[Dataset entries]

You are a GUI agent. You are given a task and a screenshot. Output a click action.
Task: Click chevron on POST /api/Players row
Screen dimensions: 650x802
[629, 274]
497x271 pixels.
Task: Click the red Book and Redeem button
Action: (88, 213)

■ **WHAT IS BEING ASKED**: With no additions or omissions, transcribe every record.

■ **RESPONSE TO THE EXERCISE**:
You are a GUI agent. You are given a task and a screenshot. Output a click action.
Task: Click chevron on POST /api/Players row
Screen dimensions: 650x802
[629, 274]
497x271 pixels.
Task: Click the red Book and Redeem button
Action: (88, 213)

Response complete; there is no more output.